I'm quitting today. It's funny, been scrolling through posts/topics on this site today and it's incredible how someone who is totally addicted to dip can relate to everything you read. I have been dipping since I was 16 and now going on 22 years dipping. It's crazy when you pass the amount of time in your life where you dipped vs. when you didn't dip! I remember I had friends in high school who threw up when they 1st tried dip. I didn't and 22 years later you can only wish you had gotten sick the 1st time you tried it. I have a 4 year old and a 1 year old and I want to be alive for their soccer games and dance recitals. I have a sore in my mouth that I hope is not oral cancer or if it is that it's very early signs of it. I have a dentist appointment on Tuesday morning that I have cancelled twice trying to get rid of the sore myself and justify that I don't need to quit. Man, you do some sick stupid shit trying to justify to yourself that you need don't need to quit dipping.
Trying to figure out this site, but I guess my next step is joining a group. 100 days from today is at end of August, so I guess that's the group I'm supposed to go to.
Greg
WinterGreen,
Just wanted to thank you for being the 1st post after my introduction as it IS going to save my life. You were right, I did get a clean bill of health and I have now had a dentist and an Endodontics specialist tell me the sore in my mouth had NOTHING to do with chewing tobacco for 22 years and that I didn't even need a root canal. If you hadn't immediately called me out you're damn right the 1ST thing I would've done is get a tin. Not anymore. No fucking chance I am getting a tin. That Kodiak shit has consumed my life for 22 years. I'm taking my life back. Anyway - I came in weak and you rightfully and thankfully called me on it.
Thanks - I am proud to quit with all of you.
FREEDOM
That's good shit right there.
I too had a bit of a health scare that spurned my quit. I had a sore on my lip so scary it sent me into a panic attack. Though that was it...the big C. No more kids, no more wife, no more life. All the lies, all the worry I used to push to the back of my brain every time I loaded up with Kodiak, all the justification that I knew was bullshit had come true. My worst nightmare was realized. I fucked up. I got burned.
Luckily that sore turned out to be nothing, and when the doctor told me this, as I laid in a hospital bed, my first though was, "sweet, can't wait to get out of here and have a dip".

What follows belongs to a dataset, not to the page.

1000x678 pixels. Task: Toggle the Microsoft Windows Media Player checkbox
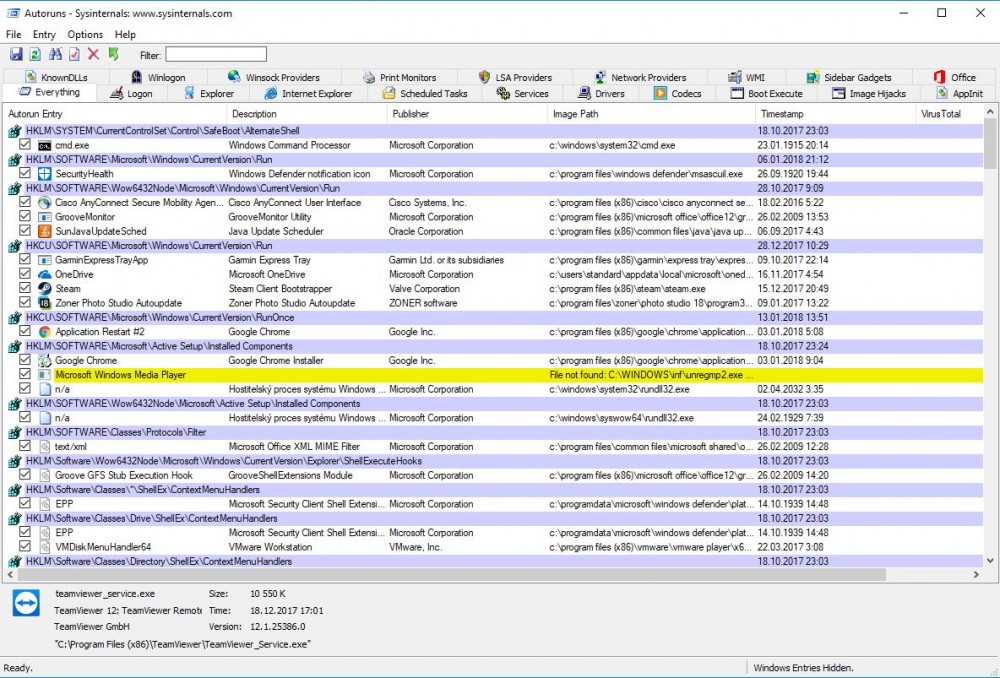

And I did, but when I loaded up I was furious. Those thougts and lies I used to push back, were now in the front of y brain and they weren't budging.
I was in the parking lot of a "family video" store and I spit the dip out, took my tin of Kodiak and I chucked it under my car. Dip flew every which way and my tin rolled across the parking lot finally settling into some grass. That was the last time nicotine was in my body.

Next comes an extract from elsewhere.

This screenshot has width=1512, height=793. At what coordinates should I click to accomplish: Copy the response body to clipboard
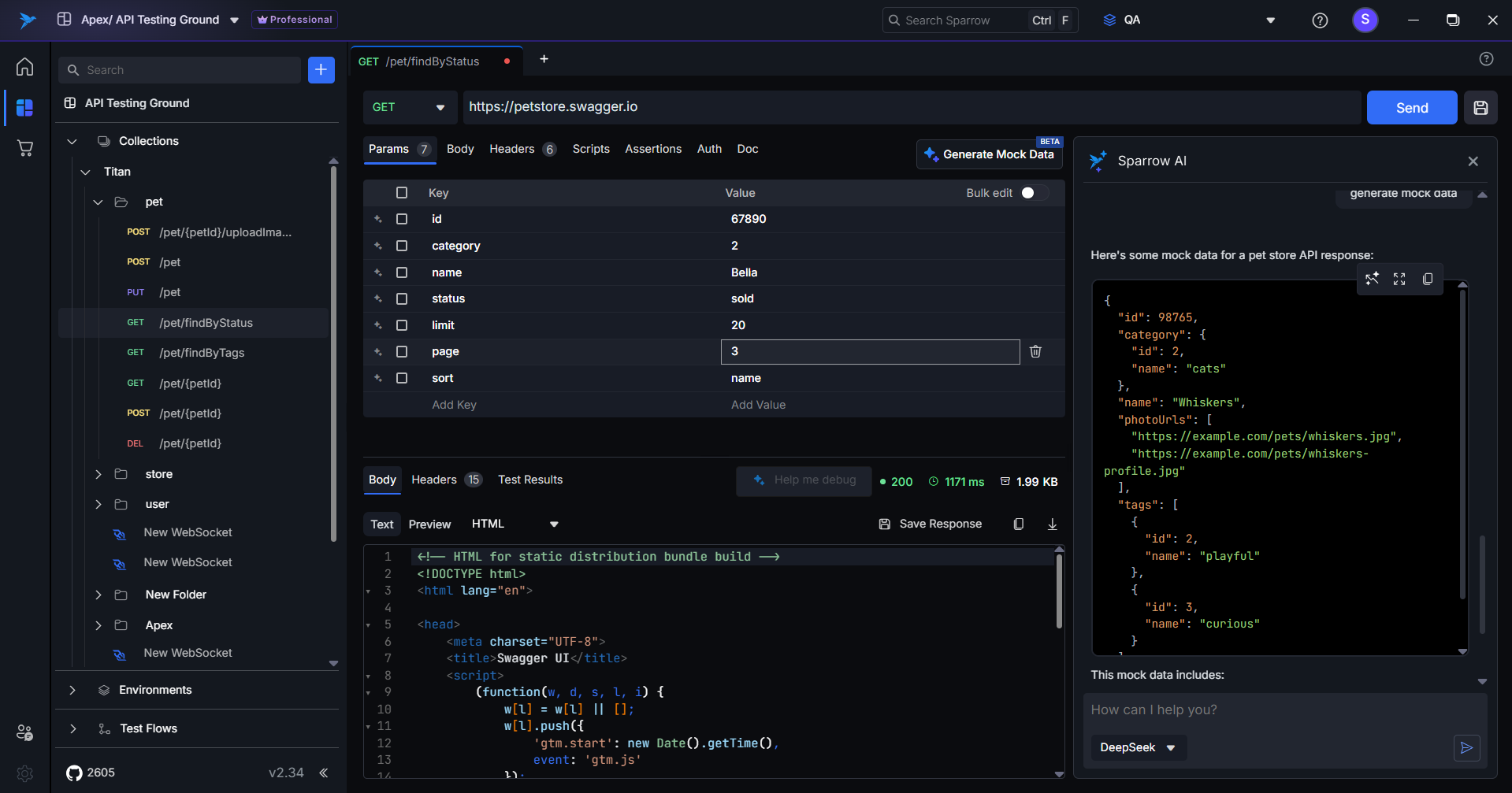pos(1018,524)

Early in my quit I used to get pissed and wish that sore never came about. Used to think life would be "normal" again and much easier if that mother Fucking sore never sprang up. Man I used to get pissed about that.

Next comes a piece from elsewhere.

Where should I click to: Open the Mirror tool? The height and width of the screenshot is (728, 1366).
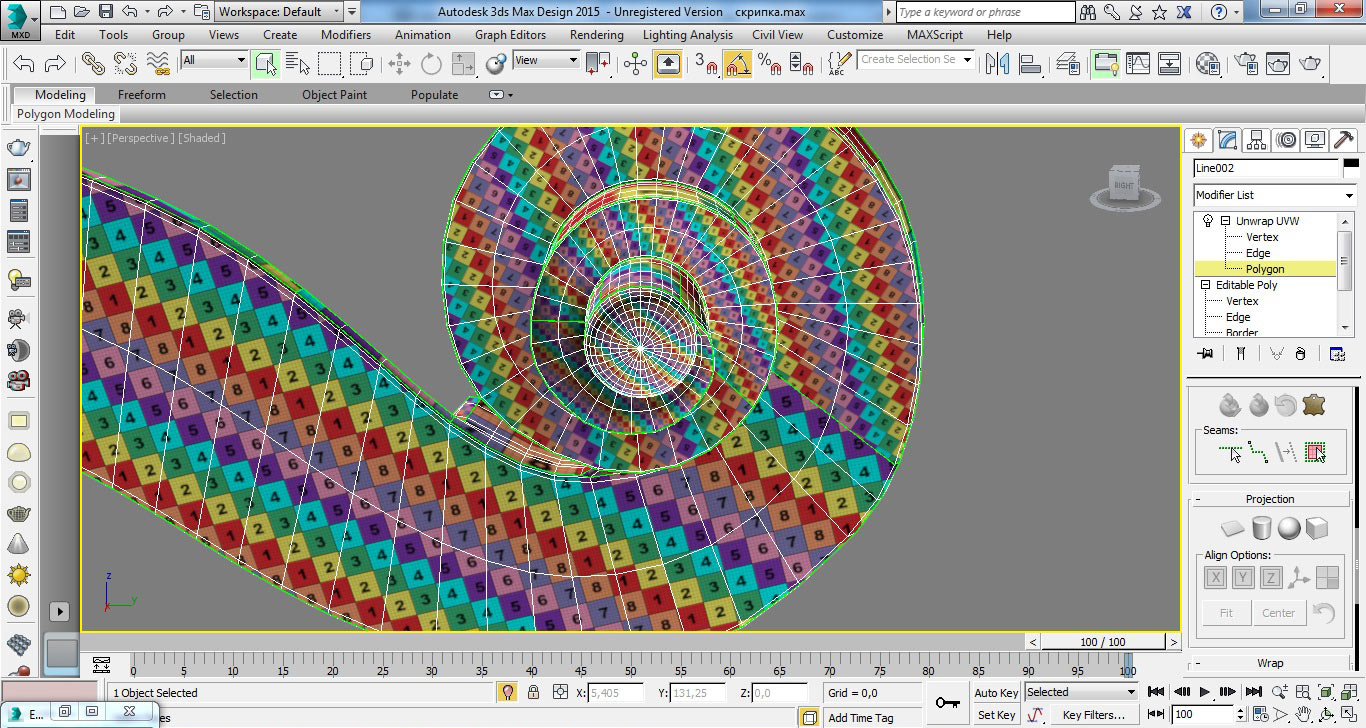(997, 64)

However, as my quit progressed I saw that sore for what it really was...a wake up call. A slap in the face saying, "hey asshole, this shits got you wrapped around its finger. Maybe next time that sore won't be 'nothing". Time to grow up and quit this shit". 718 days later , I'm still quit and thankful every day for that sore lip.
Sounds like you got your wake up call. Now it's up to you to decide what to do with it.
Appears that your headed down the right path. Keep it up and stay quit. You won't regret it.
Quit on...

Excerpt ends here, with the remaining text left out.